毎年、暮れから正月、冷たい空気がキンキンと張る頃になると、何か大切なことを忘れているような、心が急かされる気分になります。そして、ようやく思い出すのは「そうだ、今年はまだ牡蠣を食べていないんだっけ」。
近くのレストランやスーパーへ行ってみるが、近頃はダメだ。粒は小さく、食感も新鮮さにイマイチといった感じ。昔の牡蠣はうまかったなぁ。二十年も前だが、会社の近くの小料理屋で食べていた味が忘れられない。
店の奥さんの実家が広島で、冬場には捕れたての殻付きが宅急便で送られてくる。生牡蠣はもちろん、フライにしても絶品だった。
あるとき会社の事務係の和ちゃんを誘って、生牡蠣を食べに行ったのだが、私が大失敗。酒びんを持つ手がすべって、和ちゃんの生牡蠣の上にガチャンと落ちてしまった。「ごめん、ごめん、新しいの頼むから」と言うのに和ちゃんは「大丈夫よ。殻は除けて食べるんだから」と平気な顔をして完食した。
それから一年。和ちゃんはお腹が痛いと言って病院で検査を受けたら、胆石だった、という。そして手術したら、コレステロールの丸いかたまりに混じって、まるで真珠のような粒が入っていたと言うのだ。

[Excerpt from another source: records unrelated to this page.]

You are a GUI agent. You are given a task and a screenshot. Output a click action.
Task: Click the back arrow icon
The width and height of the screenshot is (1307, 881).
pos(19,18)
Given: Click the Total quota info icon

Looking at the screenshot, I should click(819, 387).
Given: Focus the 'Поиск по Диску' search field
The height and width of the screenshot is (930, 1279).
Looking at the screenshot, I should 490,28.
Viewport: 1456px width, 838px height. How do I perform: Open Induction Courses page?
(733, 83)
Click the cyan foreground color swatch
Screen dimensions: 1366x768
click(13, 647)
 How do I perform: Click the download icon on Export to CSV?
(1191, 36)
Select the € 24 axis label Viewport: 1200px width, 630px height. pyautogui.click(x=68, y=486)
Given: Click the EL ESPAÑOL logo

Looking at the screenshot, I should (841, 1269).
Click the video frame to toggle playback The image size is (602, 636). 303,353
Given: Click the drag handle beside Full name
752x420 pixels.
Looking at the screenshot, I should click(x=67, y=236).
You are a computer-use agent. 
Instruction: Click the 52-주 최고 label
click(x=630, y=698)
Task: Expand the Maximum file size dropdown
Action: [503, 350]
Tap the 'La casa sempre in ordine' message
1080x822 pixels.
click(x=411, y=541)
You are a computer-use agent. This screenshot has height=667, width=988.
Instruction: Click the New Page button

えっ、真珠? もしかしたら一年前、あの小料理屋で牡蠣の殻が割れたのを平気で食っちゃった、あの小さなかけらが核になって、和ちゃんの胆のうで真珠に育ったのではないか。いや、そうに違いないと、最近では確信するに至ったのであります。和ちゃんはその真珠をペンダントにして首に下げています。